My opponents may point to medicine as a possible example of the opposite procedure. And yet if there is anything that the history of medical science demonstrates, it is that the first cues to new discoveries were made in the field of practice. Lymph therapy, which is one of the triumphs of modern medicine, was discovered empirically. It was an accident of practice, a blind procedure of trial and success that led to Jenner's discovery of the virtues of vaccination. A century passed before theory adequately explained the phenomenon, and opened the way to those wider applications of the principle that have done so much to reduce the ravages of disease.
The value of theory, I repeat, is to explain successful practice and to generalize experience in broad and comprehensive principles which can be easily held in mind, and from which inferences for further new and effective practices may be derived. We have a small body of sound principles in education to-day,—a body of principles that are thoroughly consistent with successful practice. But the sort of principles that are put forth as the last words of educational theory are often far from sound.

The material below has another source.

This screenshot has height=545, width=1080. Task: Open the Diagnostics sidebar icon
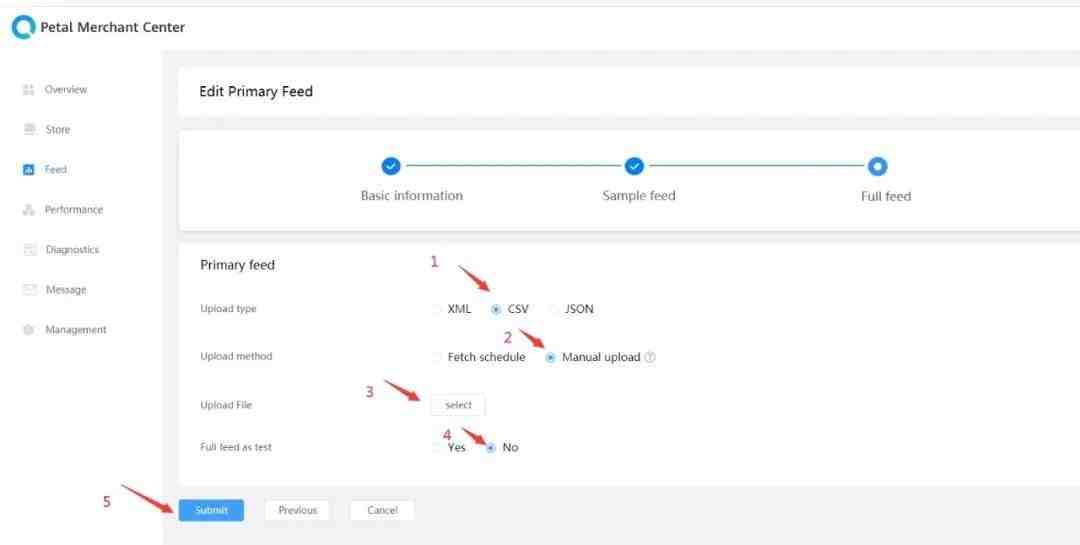click(x=30, y=249)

Personally I firmly believe that a vast amount of damage is being done to children by the application of fallacious principles which, because they emanate from high authority, obtain an artificial validity in the minds of teachers in service.

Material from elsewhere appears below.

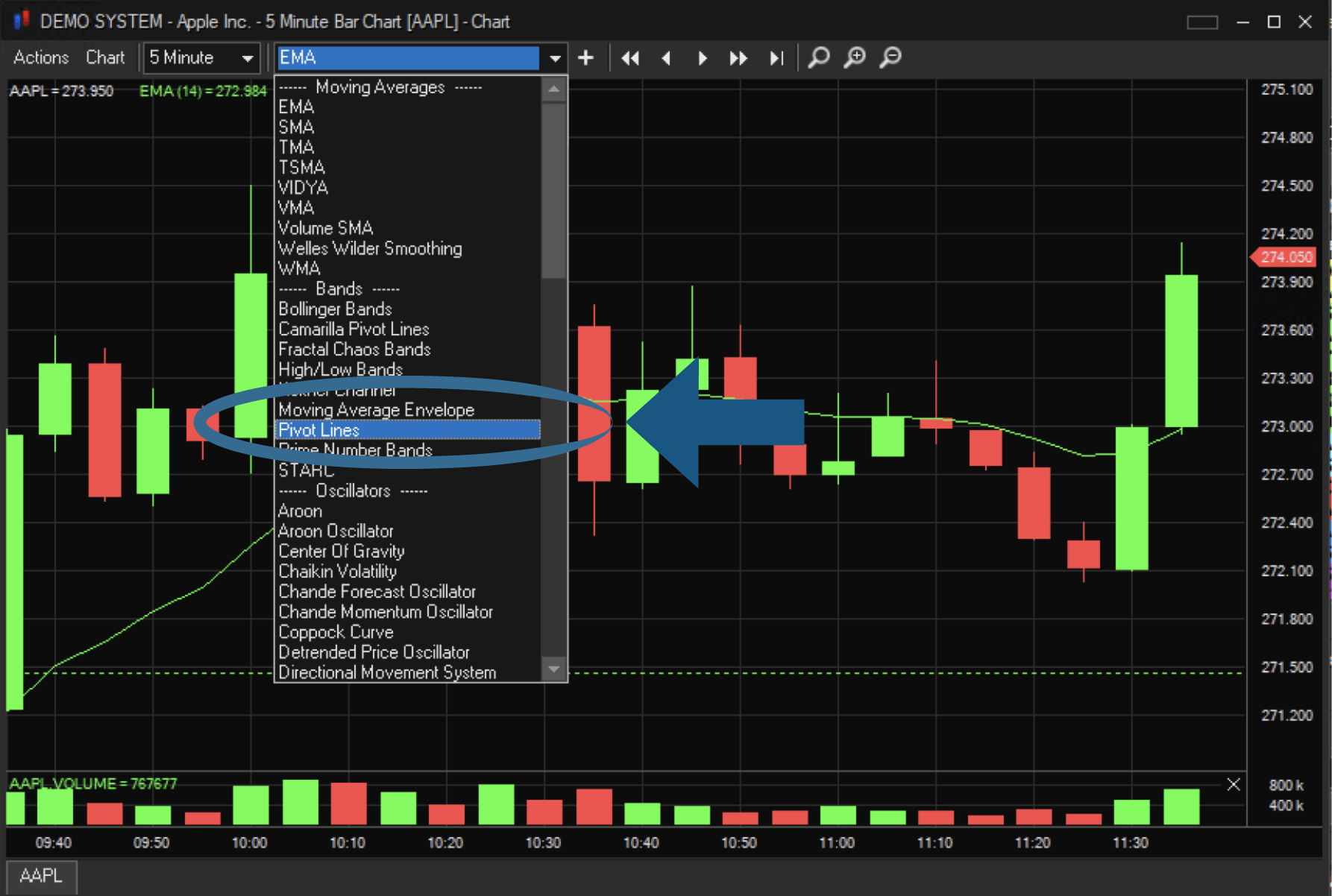
Task: Collapse the EMA indicator dropdown arrow
Action: coord(555,58)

I cannot understand why, when an educational experiment fails lamentably, it is not rejected as a failure. And yet you and I know a number of instances where certain educational experiments that have undeniably reversed the hypotheses of those who initiated them are excused on the ground that conditions were not favorable. That, it seems to me, should tell the whole story, for precisely what we need in educational practice is a body of doctrine that will work where conditions are unfavorable. We are told that the successful application of mooted theories depends upon the proper kind of teachers. I maintain that the most effective sort of theory is the sort that brings results with such teachers as we must employ in our work. It would be a poor recommendation for a theory of medicine to say that it worked all right when people are healthy but failed to help the sick. Nor is it true that good teachers can get good results by following bad theory. They often obtain the results by evading the theory, and when they live up to it, the results faithfully reflect the theory, no matter how skillful the teaching.
II
Statements like these are very apt to be misconstrued or misinterpreted unless one is very careful to define one's position; and, after what I have said, I should do myself an injustice if I did not make certain that my position is clear. I believe in experimentation in education. I believe in experimental schools. But I should wish these schools to be interpreted as experiments and not as models, and I should wish that the failure of an experiment be accepted with good, scientific grace, and not with the unscientific attitude of making excuses. The trouble with an experimental school is that, in the eyes of the great mass of teachers, it becomes a model school, and the principles that it represents are applied ad libitum by thousands of teachers who assume that they have heard the last word in educational theory.